History

United States
- Name: USS Lomado
- Namesake: Previous name retained
- Builder: F. S. Nook, East Greenwich, Rhode Island
- Completed: 1916
- Acquired: Purchased 18 May 1917; Delivered 29 May 1917;
- Commissioned: 1 June 1917
- Fate: Sold 30 June 1919
- Notes: Operated as private motor yacht Lomado 1916-1917

General characteristics
- Type: Patrol vessel
- Tonnage: 63 gross register tons
- Length: 69 ft (21 m)
- Beam: 15 ft 10 in (4.83 m)
- Draft: 3 ft 10 in (1.17 m)
- Speed: 9.5 knots
- Complement: 10
- Armament: 1 × .30-caliber (7.62-mm) machine gun

= USS Lomado =

Patrol vessel of the United States Navy

USS Lomado (SP-636) was a United States Navy patrol vessel in commission from 1917 to 1919.
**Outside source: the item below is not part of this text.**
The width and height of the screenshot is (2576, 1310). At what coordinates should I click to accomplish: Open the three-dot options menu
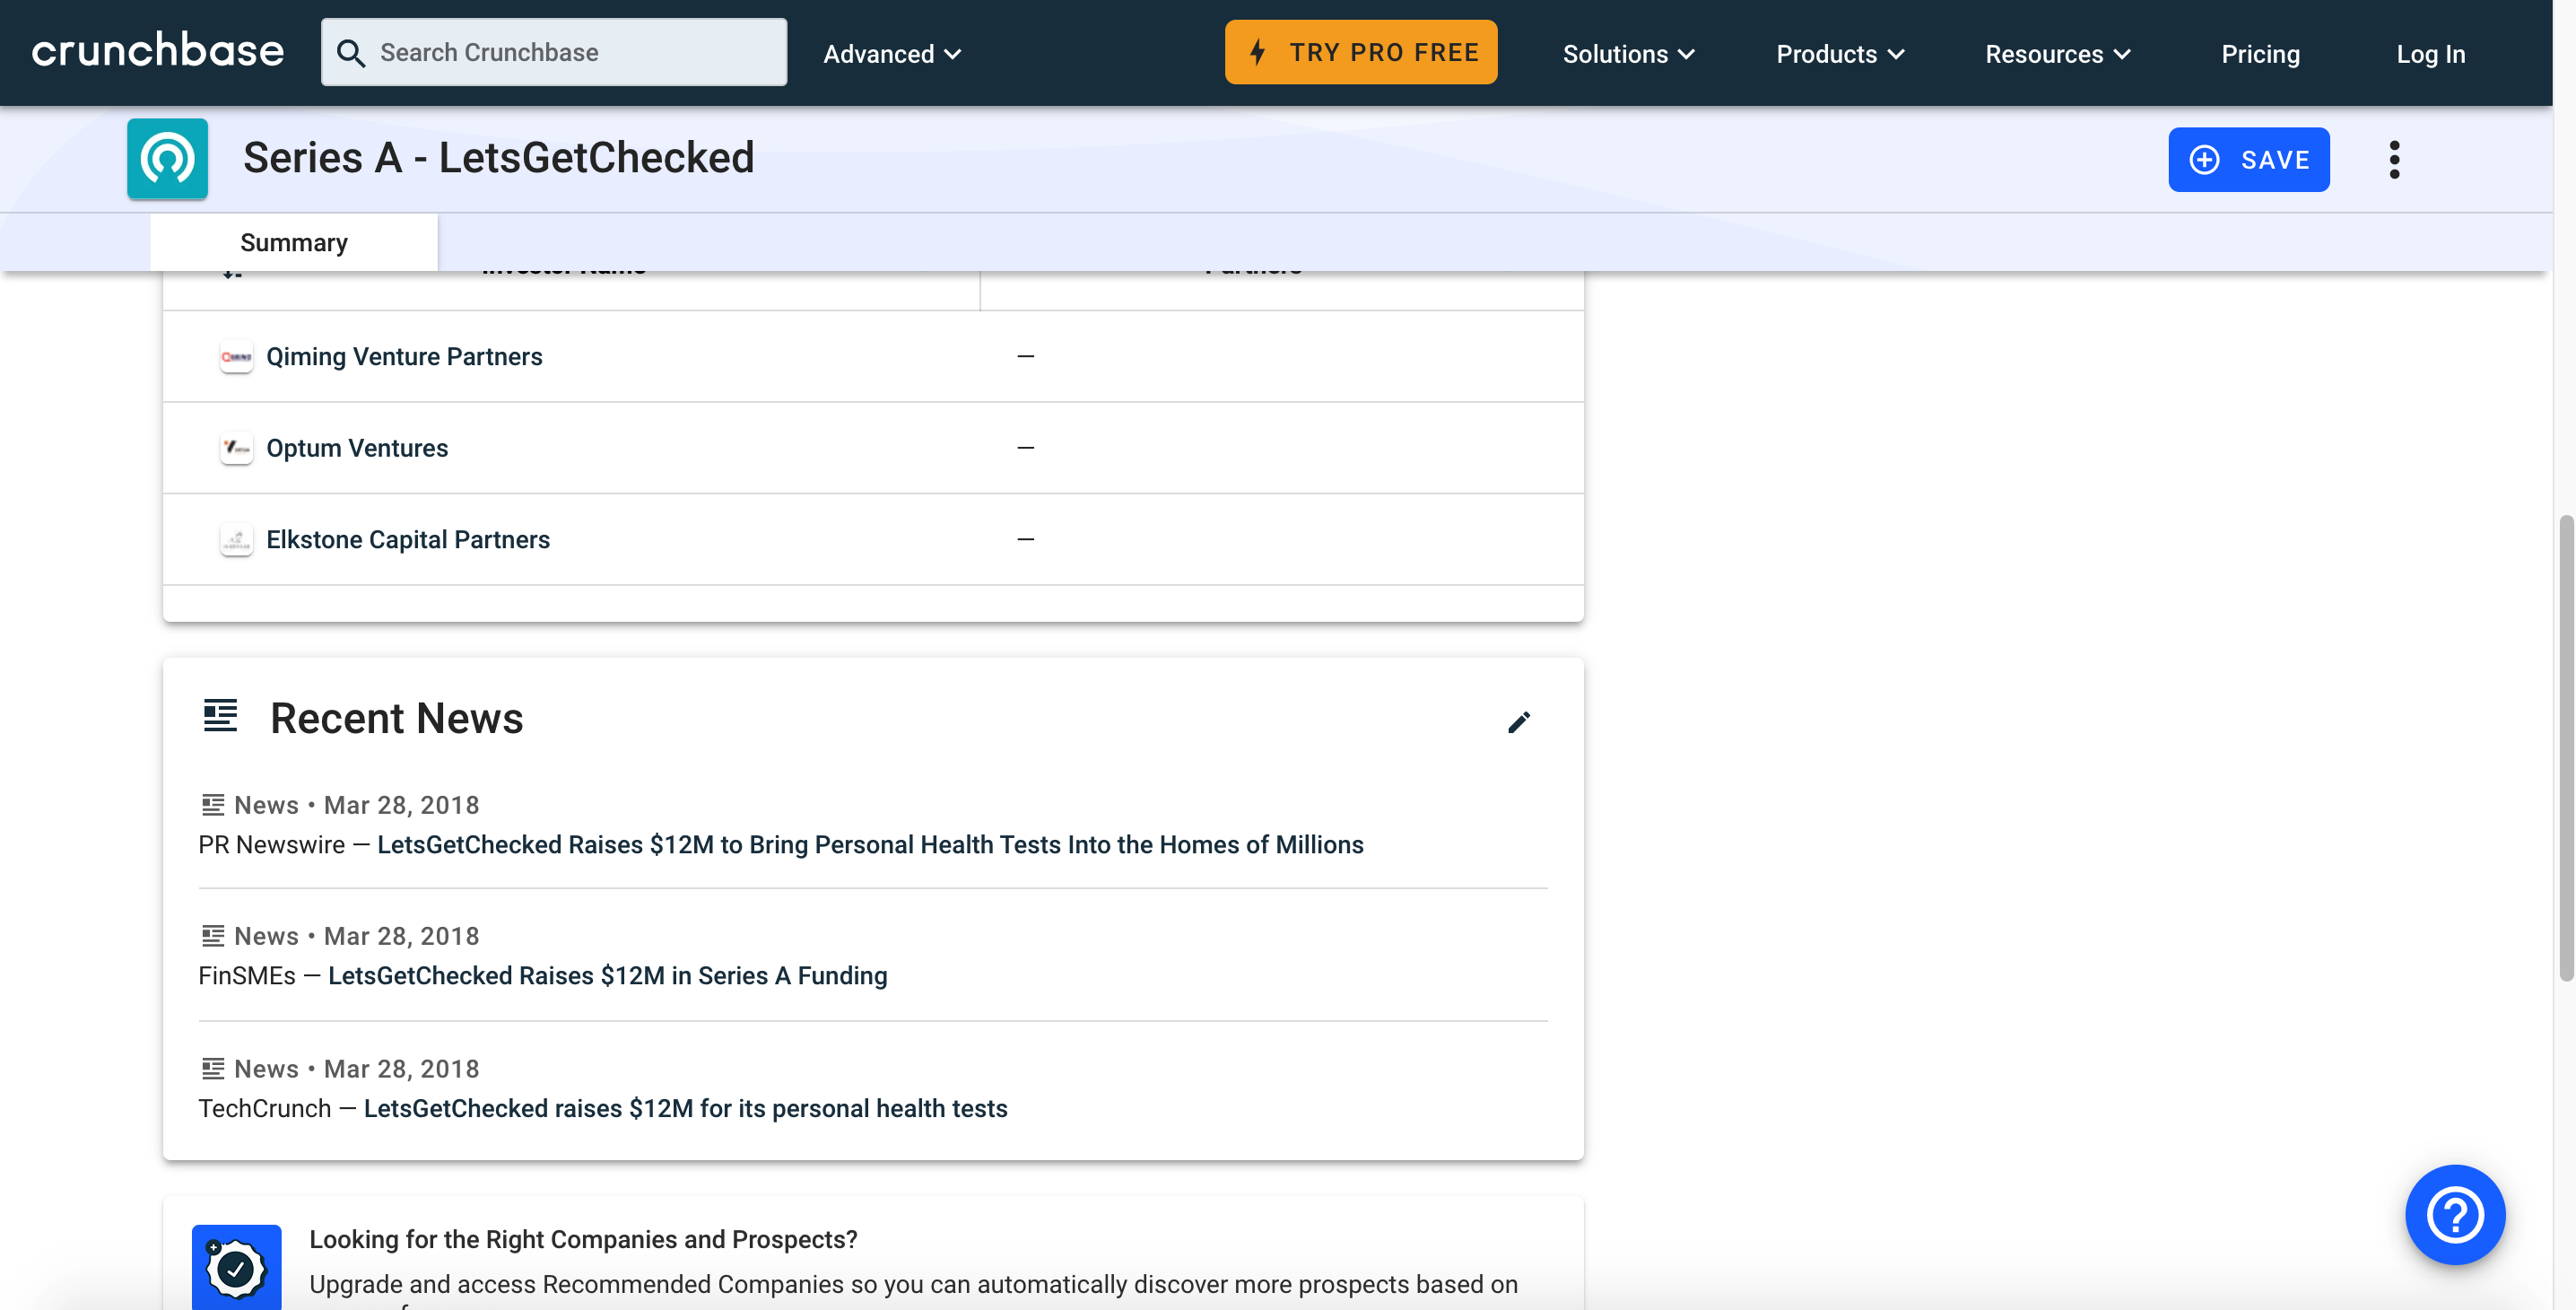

Lomado was built as a private motor yacht of the same name by F. S. Nook at East Greenwich, Rhode Island, in 1916. On 18 May 1917, the U.S. Navy purchased her from Frederick T. Rogers of Providence, Rhode Island, for use as a section patrol boat during World War I. Rogers delivered her to the Navy on 29 May 1917, and she was commissioned as USS Lomado (SP-636) on 1 June 1917. Lomado was enrolled in the Naval Coast Defense Reserve on 5 June 1917.

Assigned to the 2nd Naval District in southern New England, Lomado served as a section and shore patrol boat based at New Bedford, Massachusetts, for the rest of World War I. She patrolled the coast from Buzzards Bay in Massachusetts to Narragansett Bay in Rhode Island. She also trained men for duty in section patrol boats.

Lomado was sold to John J. Hanson of Jersey City, New Jersey, on 30 June 1919.